Immunohistochemistry

Tissues were fixed with paraformaldehyde, embedded with paraffin, then cut into sections of 5 µm thickness for immunohistochemistry (IHC) analysis mainly according to literature studies (20). The first antibody against IQGAP1 (ab133490, Abcam), CDC (ab187643, Abcam) was respectively used at a dilution of 1:100, 1:400. The second antibody was a biotinylated IgG for 40 min incubate at 37°C. Tissue slices were visualized by the 3, 3′-diaminobenzidine solution, and cellular nuclei were slightly counterstained with hematoxylin. Substitution of the primary antibody with phosphate-buffered saline (PBS) was taken as a control for IHC. According to general evaluation standards (21), the staining intensity was scored as 0 (negative), 1 (weak), 2 (moderate) or 3 (strong).

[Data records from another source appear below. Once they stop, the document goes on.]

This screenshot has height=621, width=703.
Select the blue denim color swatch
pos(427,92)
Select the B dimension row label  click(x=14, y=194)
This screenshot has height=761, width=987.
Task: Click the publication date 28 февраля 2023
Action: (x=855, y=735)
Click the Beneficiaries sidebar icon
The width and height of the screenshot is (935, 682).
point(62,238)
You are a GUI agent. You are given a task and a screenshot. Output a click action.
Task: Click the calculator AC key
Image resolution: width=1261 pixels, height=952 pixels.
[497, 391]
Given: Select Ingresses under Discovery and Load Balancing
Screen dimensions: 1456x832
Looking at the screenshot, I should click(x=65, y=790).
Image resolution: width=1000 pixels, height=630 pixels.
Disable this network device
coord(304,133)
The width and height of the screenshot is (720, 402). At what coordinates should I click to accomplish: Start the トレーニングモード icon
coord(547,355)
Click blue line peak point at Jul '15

The extent of staining was monitored based on the percentage of positive tumor cells: 0 (negative), 1 (1–25%), 2 (26–50%), 3 (51–75%) and 4 (76–100%). The final score of 0 was defined as a negative expression (−); scores of 1–3 were accepted as a low/weak expression (+), and scores over 3 were defined as a high/strong expression (++). The intensity and percentage of positive cells were evaluated at least in five separate fields at a 400-fold magnification. The IHC scores of one tissue sample was respectively determined by two pathologists, and the final score for a tissue sample was calculated from the average value of the two sets of total scores. P<0.05 was considered statistically significant.